The pupils can now go on to attend the world festival in the United States

A team of pupils from a Borders primary has won a Lego science and technology challenge qualifying them for a world event in America.

The West Linton students triumphed in the Institution of Engineering and Technology's (IET) First Lego League (FLL) UK and Ireland final.

Teams had to tackle the problem of dealing with waste as well as designing a robot.

The winners have been invited to go on to the FLL World Festival in St Louis.

The winning team, the West Linton Wasps, impressed judges with their advanced robotics skills, as well as their project, which investigated the problem of wasted vegetables from school lunches.

After finding that 60% of vegetables were not being eaten, the team introduced an incentive scheme where children earned tokens for eating vegetables.
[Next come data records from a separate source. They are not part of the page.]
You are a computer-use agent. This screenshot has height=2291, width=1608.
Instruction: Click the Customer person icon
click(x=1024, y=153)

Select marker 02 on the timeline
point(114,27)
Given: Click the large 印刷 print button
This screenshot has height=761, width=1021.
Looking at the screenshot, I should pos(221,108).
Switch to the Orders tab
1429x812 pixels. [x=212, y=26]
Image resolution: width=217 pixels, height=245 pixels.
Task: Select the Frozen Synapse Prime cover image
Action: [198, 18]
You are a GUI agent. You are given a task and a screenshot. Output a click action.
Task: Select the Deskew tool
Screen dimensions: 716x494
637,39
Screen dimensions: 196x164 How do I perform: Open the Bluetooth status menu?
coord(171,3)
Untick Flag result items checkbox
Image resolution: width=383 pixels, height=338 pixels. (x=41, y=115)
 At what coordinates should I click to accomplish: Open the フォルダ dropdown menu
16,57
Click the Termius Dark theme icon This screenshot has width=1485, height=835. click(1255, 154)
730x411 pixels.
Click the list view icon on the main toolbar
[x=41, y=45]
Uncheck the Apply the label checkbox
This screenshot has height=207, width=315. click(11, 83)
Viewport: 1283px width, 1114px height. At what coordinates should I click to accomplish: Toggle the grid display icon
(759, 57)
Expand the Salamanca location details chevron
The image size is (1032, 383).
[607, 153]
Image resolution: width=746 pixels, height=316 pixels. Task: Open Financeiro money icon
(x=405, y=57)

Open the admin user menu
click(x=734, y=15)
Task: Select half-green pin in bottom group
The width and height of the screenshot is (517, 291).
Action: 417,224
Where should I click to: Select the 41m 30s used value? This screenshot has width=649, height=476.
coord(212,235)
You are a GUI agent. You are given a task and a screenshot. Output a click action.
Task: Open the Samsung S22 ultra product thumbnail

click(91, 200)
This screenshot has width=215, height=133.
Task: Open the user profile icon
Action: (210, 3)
The tokens then earned prizes for each class.

The school has seen a 47% reduction in wasted vegetables and hopes to extend this scheme to other local schools.

Team members were Aedán Contier-Lawrie, Owen Jones, Jessica Levine, Cameron MacKay, Rebecca Moroney, Louis Myatt, Malcolm Rodwell, Logan Stewart, Alexander Walpole and Oscar Weipers.

'Skills gap'

Gail Jackson, one of the team's coaches, said: "We had an amazing, never to be forgotten day.

"The children loved the whole experience and can't wait to take our robot and our project presentation to the world championships."

IET President Naomi Climer said it ran the competition to show young people "how creative, exciting and rewarding" engineering could be.

"In order to tackle the engineering skills gap we need more graduates to enter the profession," she added.

"This can only happen if more school-age children are attracted to, and choose to study STEM (Science, Technology, Engineering and Maths) subjects - competitions like FLL are therefore vital."